## Required work
Rewrite every one of the items below, replacing "midpoint" with "center" and leaving all other text unchanged. Leave the pictures out of your answer.

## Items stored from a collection
################

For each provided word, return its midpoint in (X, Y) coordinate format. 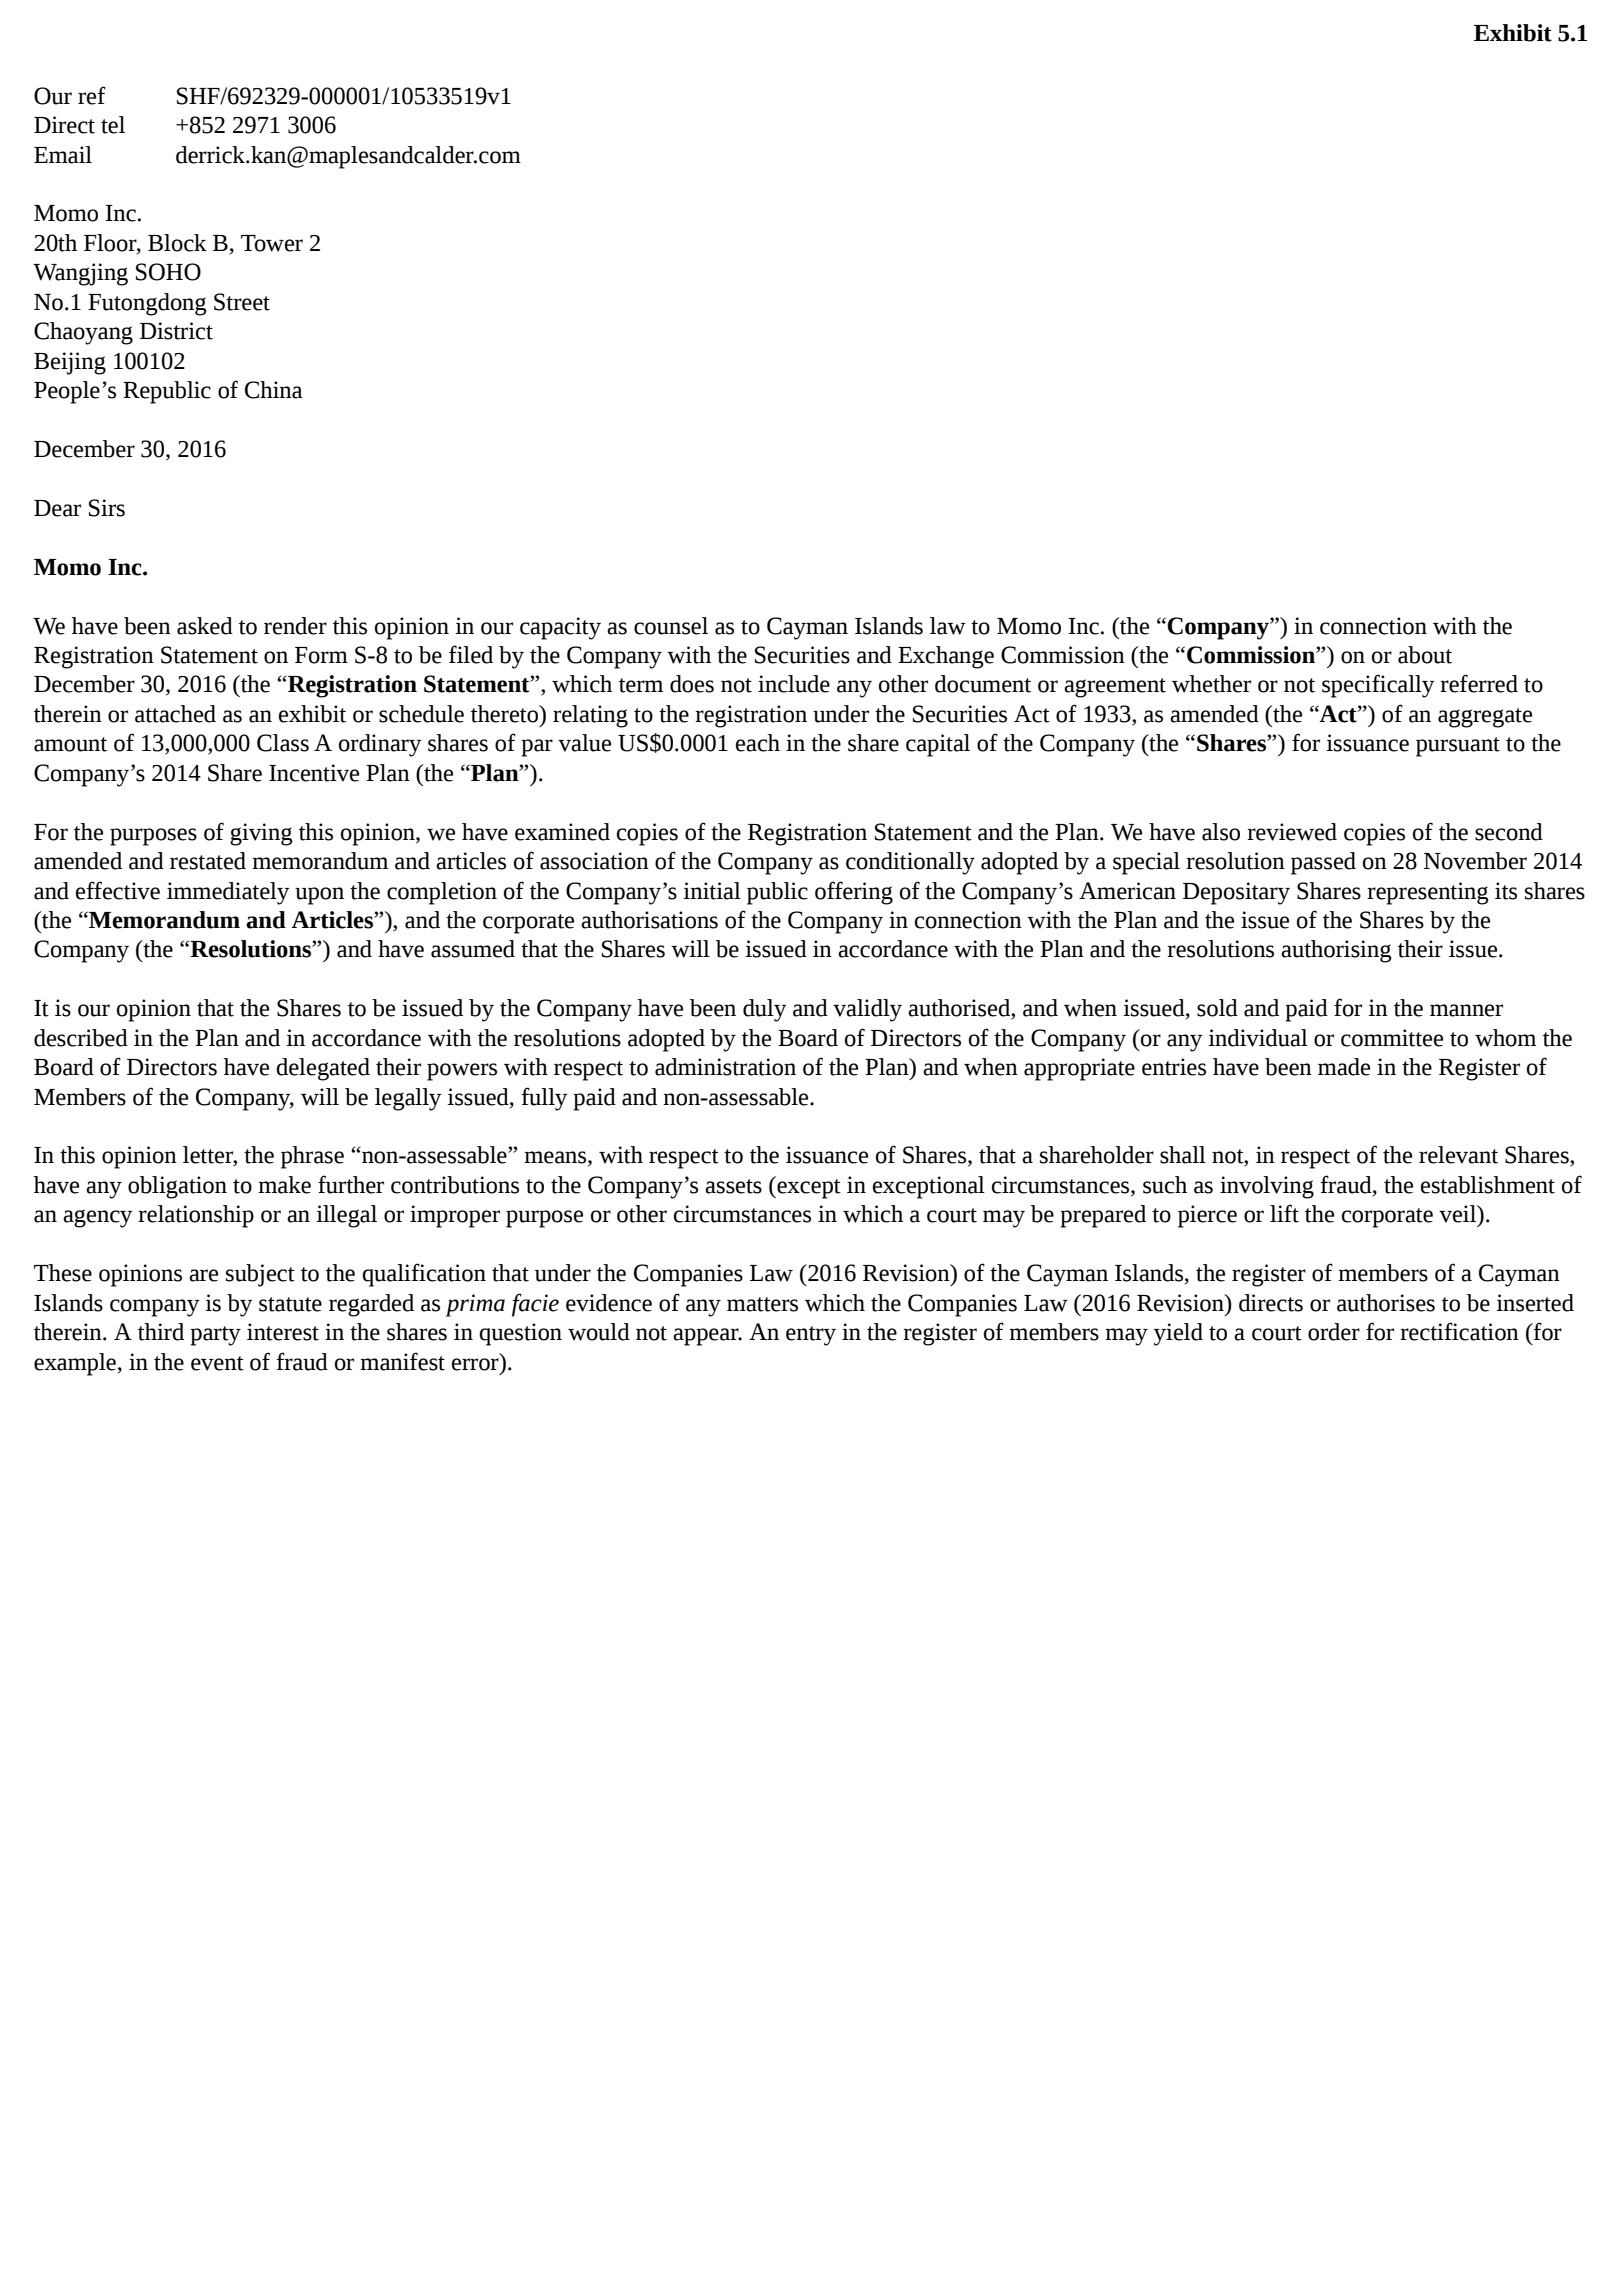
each (758, 743)
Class (283, 743)
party (216, 1336)
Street (242, 302)
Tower (272, 243)
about (1425, 655)
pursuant (1458, 747)
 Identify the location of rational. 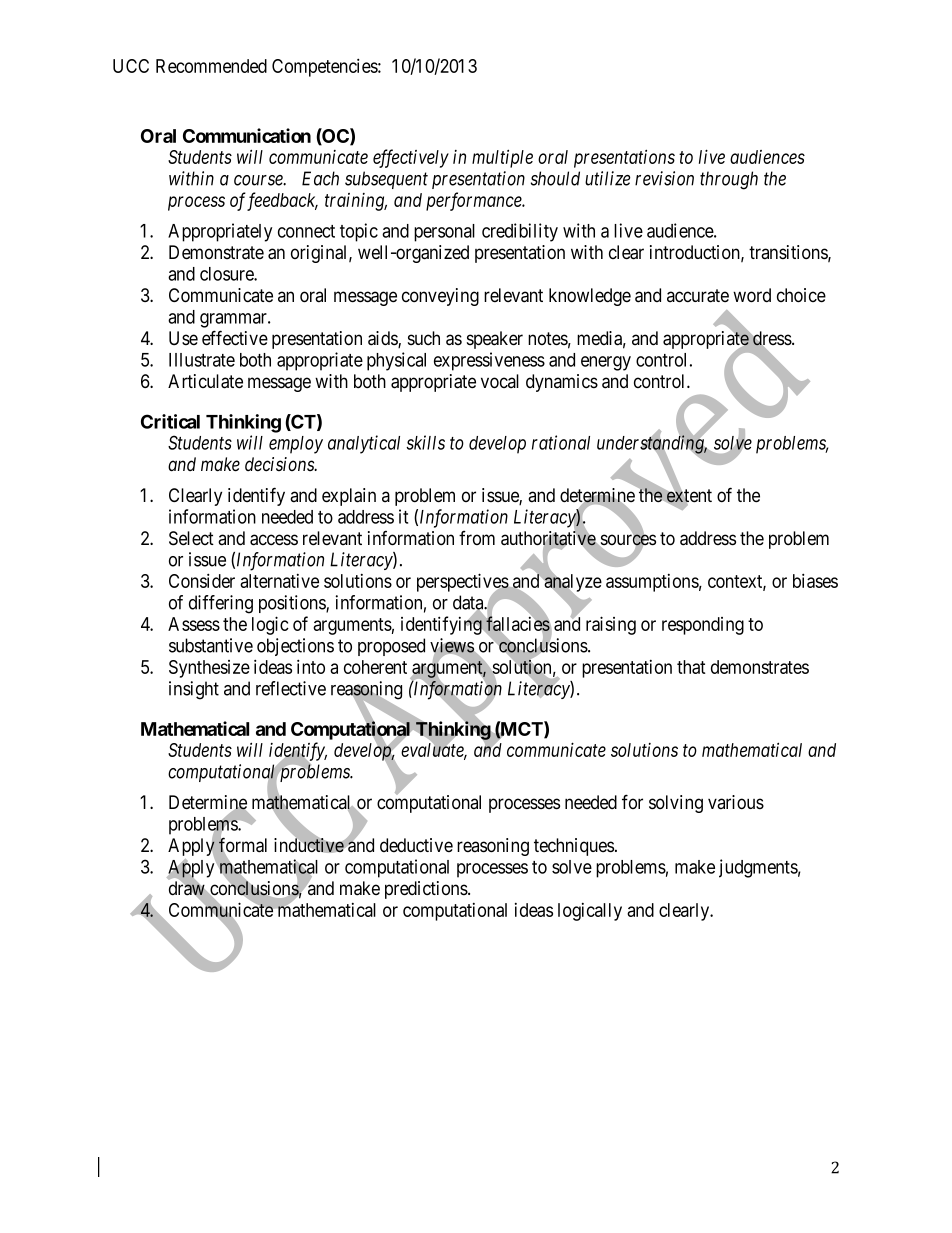
(561, 442).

################

## Solution for this task
For each provided word, return its center in (X, Y) coordinate format. 
each (758, 743)
Class (283, 743)
party (216, 1336)
Street (242, 302)
Tower (272, 243)
about (1425, 655)
pursuant (1458, 747)
 Identify the location of rational. 
(561, 442).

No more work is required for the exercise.